*Quoted passage:*
Friday, April 30, 2010

"All About Me"

Jordan and I filled an "All About Me" form for his class's yearbook. Dale and I changed some of the questions:

"If I were President" became "If I were a Superhero"
"When I grow up, I want to be" became "If I could have a grown-up job now, I'd like to be"
"My hero/heroine is" became "I admire"

Here are his answers:

1. What I learned in kindergarten: I learned about tally marks. That there are negative hundreds and thousands, but actually I learned that from my mom. That there is nothing over infinity. And I learned that I'm so good at making friends there.

2. If I were a superhero, I would be Superman and save the world. I would want to be solving problems and helping the world out.

3. If I could have a grown-up job now, I would like to be a piano player, because I love piano and it's really easy to do. Just play the keys.

4. Words to describe me: Human. Nice. Jewish. A boy. Joke-teller. Crazy. Runner. Talker. Blond.

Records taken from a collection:

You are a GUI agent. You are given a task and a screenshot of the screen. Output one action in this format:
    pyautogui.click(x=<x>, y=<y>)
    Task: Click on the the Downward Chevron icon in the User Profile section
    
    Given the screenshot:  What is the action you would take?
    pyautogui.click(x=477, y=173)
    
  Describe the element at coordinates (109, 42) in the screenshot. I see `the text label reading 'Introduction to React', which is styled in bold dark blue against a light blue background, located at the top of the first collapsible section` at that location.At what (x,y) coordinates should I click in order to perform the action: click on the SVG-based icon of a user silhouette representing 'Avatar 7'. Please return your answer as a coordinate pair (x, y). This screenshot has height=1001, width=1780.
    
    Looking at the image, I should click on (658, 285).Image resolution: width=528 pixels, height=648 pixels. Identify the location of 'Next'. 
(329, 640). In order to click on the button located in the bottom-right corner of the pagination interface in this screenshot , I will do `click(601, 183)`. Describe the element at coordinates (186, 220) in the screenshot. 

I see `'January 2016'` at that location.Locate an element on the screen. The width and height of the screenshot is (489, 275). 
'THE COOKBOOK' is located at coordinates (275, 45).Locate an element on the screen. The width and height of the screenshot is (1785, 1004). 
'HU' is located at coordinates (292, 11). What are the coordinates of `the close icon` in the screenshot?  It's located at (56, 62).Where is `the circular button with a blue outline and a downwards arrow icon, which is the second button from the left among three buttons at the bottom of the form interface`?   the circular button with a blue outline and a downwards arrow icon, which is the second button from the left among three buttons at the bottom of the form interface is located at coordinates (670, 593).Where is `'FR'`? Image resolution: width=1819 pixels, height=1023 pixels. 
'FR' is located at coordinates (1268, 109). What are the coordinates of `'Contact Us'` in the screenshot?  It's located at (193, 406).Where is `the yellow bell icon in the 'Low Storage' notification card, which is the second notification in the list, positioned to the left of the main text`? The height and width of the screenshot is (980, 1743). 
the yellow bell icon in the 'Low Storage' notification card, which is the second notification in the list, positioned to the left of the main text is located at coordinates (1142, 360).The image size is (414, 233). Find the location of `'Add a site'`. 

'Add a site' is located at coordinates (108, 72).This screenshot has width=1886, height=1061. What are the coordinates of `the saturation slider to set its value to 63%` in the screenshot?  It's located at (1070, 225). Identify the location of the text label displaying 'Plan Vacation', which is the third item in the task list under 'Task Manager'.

*Given problem:*
Answer these from the "All About Me" post:
(a) What did the question "If I were President" become?
(b) Which superhero does Jordan say he would be?
(c) What grown-up job would Jordan like to have now?

*Response:*
(a) "If I were a Superhero"
(b) Superman
(c) A piano player